About this exercise: Go to the line holding "Task: Click the history" in the entries below and write out exactly every line down to and including the line holding "The height and width of the screenshot is (486, 1024).".

Supplied data:
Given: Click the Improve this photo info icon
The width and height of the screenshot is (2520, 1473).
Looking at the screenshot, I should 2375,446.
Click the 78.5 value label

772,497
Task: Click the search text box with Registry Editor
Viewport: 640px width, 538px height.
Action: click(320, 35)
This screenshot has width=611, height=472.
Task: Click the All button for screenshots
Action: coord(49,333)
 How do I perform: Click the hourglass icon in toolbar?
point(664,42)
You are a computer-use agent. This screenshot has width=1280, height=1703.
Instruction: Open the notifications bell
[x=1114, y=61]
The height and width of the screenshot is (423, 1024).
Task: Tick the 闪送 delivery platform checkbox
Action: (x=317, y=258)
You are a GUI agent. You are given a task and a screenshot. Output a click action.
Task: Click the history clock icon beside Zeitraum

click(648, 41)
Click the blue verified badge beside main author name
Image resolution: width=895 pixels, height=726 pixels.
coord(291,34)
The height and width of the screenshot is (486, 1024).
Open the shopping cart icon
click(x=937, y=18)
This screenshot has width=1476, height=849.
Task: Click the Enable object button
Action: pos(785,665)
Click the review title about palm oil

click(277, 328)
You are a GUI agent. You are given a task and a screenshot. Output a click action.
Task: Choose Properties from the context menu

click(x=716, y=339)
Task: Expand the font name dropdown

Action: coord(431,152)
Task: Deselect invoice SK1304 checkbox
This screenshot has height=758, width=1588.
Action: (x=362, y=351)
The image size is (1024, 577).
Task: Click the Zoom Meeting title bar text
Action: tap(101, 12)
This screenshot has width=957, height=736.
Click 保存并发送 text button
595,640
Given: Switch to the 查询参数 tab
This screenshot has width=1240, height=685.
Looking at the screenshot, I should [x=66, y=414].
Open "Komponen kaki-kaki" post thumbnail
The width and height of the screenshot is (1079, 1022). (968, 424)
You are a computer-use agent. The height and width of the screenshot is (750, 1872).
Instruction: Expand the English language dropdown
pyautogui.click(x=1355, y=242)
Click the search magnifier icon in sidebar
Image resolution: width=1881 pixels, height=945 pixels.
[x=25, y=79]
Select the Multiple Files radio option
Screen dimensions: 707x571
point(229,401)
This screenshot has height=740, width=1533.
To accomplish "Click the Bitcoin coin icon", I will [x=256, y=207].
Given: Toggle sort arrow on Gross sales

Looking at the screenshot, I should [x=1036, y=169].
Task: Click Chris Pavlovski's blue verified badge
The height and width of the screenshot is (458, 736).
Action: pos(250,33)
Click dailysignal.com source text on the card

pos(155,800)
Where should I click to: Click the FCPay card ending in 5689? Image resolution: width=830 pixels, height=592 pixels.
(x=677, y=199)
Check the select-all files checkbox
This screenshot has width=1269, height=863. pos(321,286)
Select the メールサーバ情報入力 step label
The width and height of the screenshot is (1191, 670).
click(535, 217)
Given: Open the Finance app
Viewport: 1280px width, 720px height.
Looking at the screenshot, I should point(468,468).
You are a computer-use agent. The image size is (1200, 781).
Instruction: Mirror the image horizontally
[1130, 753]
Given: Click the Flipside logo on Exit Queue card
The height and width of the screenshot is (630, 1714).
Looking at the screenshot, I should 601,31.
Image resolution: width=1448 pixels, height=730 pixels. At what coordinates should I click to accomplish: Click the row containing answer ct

Response box:
Task: Click the history clock icon beside Zeitraum

click(648, 41)
Click the blue verified badge beside main author name
Image resolution: width=895 pixels, height=726 pixels.
coord(291,34)
The height and width of the screenshot is (486, 1024).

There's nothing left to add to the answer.